OF COURSE it was going to happen after publishing something like my last post. Heavy sigh. Joan writes;
Your points on this are well taken BUT consider if you lost your mother, father, son, daughter, wife or husband to suicide via a bridge jumping. Would you feel entertained by such an advertisement? Since 32,000 Americans complete suicide each year and each of these suicides guinely effects a minimum of 6-8 people, that is a huge group of people to offend…not to mention all of the mental health practitioners, physicians and researchers who are working to save lives.
PLEASE don’t think of me as an insensitive brute! I think you missed my point. I’m not endorsing what GM did … I would probably not have done the bridge-jumping thing. BUT, I would have definitely gone far enough to upset some OTHER group!
Consider the Nationwide Insurance commercial with Kevin Federline that heated up the Restaurant Industry to the point where they too asked to have the ad pulled. Before getting all wound up, I’m NOT comparing “rapping in a restaurant” to “suicide”. However, you can’t discount the fact that this group of restauranteurs were truly upset by the commercial! Did the Nationwide marketing team purposely try to tick off people who work in restaurants OR did they simply play on the idea that everyone has dreams … some dream BIG … let’s call it “the human condition”. If you can imagine a kid working as a fry cook dreaming of being a rap star you can then actually picture in your mind the commercial happening in real life. The play on the idea comes when an actual rap star (and I use that term VERY loosely) is caught in the act. FUNNY STUFF!
More on the Human Condition:
This was a topic of quite a bit of discussion/debate in our office today. The effectiveness of all three of these ads is based on; observation of the human condition and of stereotypes. The human condition of the GM ad is; how do people in an automobile plant feel when they worry about the quality of their work? Do they fear for their jobs? If they lose their job, how will it affect them? THAT’S the “human condition.”
So, if the GM ad doesn’t work, WHERE did they go wrong? I would say they tapped into the wrong emotion – too much fear and sadness! There are VERY few people who will walk away from watching that ad with the feeling that it was “funny” … or they could “relate with it” … or that “GM really cares” … or “GM must understand quality because I too have those fears”. Why? Because the visual of a robot waking from a suicide dream is STILL on the topic of suicide, it’s almost impossible to get the viewer focused back on any other emotion. Yes, emotions are powerful and HUGELY important in the development of great brand/advertising.
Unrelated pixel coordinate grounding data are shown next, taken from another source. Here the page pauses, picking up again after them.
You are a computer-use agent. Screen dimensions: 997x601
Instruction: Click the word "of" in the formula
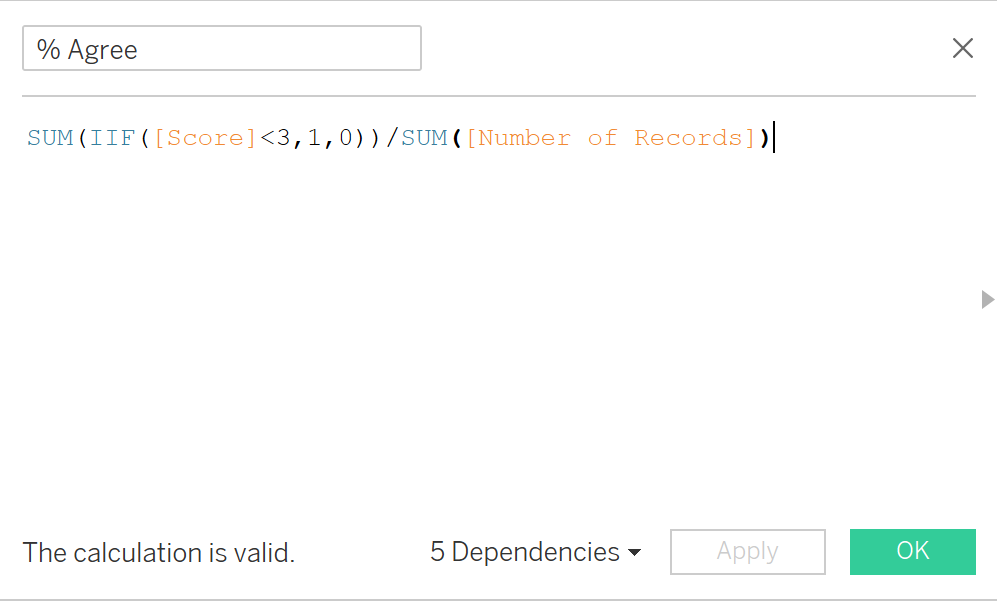(603, 138)
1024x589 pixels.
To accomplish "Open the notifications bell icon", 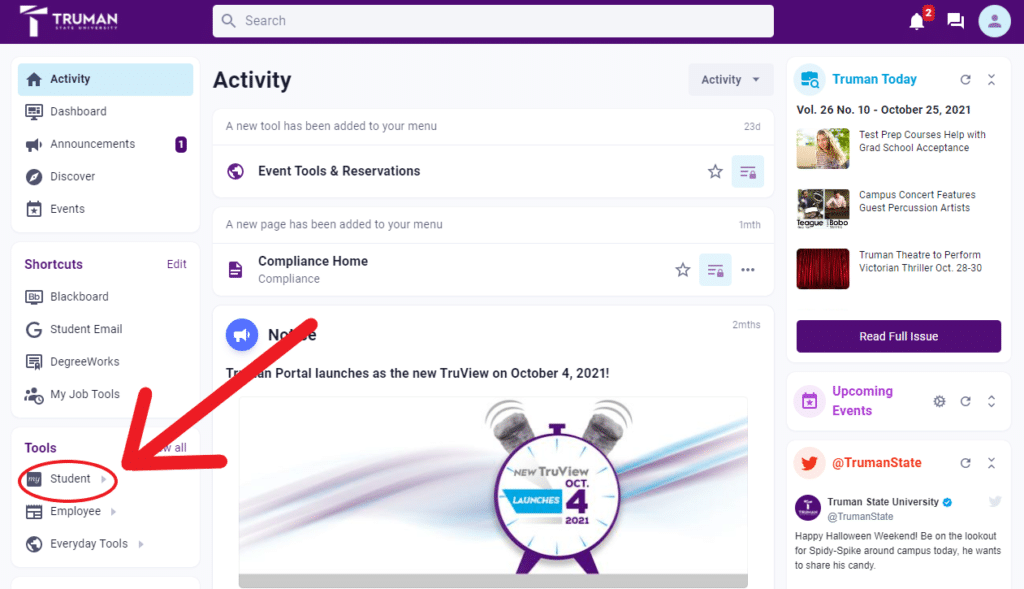I will (x=917, y=22).
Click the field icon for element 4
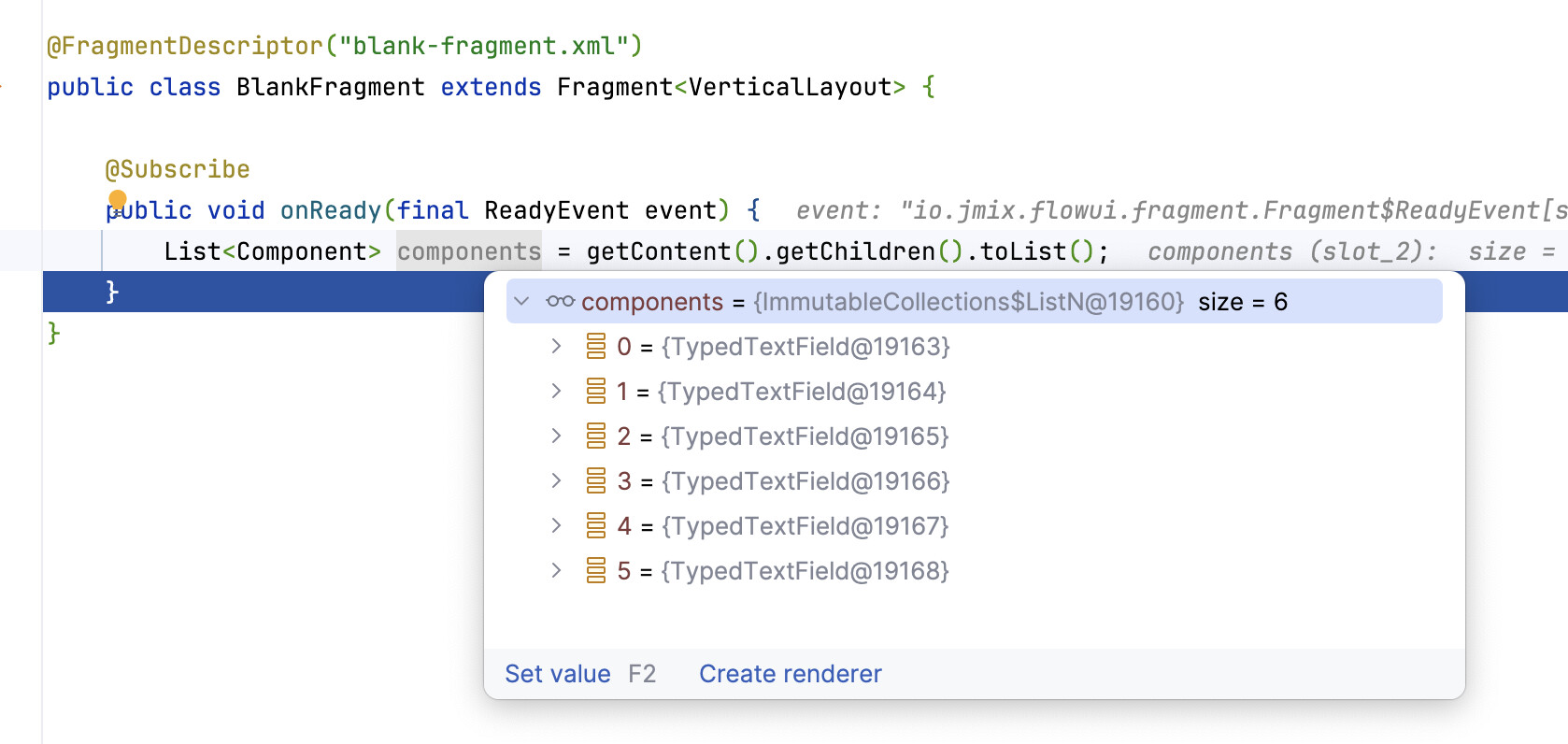This screenshot has height=744, width=1568. coord(596,526)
Back to the KFed fiasco…. what’s the human condition? It’s the reality that people have dreams beyond where their jobs are located. If the marketing team for Nationwide would have instead picked garbage truck drivers, or dental hygienists, or dishwasher repairmen, or hotel bellhops, or, or, or …. I’m sure we would have somebody else up in arms instead of restauranteurs. That’s not really the point though is it? The point is that KFed put himself out there in a self-deprecating display that was intended to be funny.
Final Words:
Again, my last post was NOT to defend or endorse the GM ad. It was to point out that emotions are powerful things and when you use them in your brand development (AND YOU SHOULD), you run the risk of polarizing the world. To this I say “GREAT!!” If I can polarize the world with my own brand and only get 1/10th of 1 percent of all the people on the planet to be true, die-hard, dyed in the wool, evangelists for my company … and the other 99.9% think I’m looney … I’ll be MORE than happy to provide services only to those 6 Million people on my side. This is a MUCH better strategy than to be completely bland and safe with nobody on your side.
Keep those cards and letters comin’!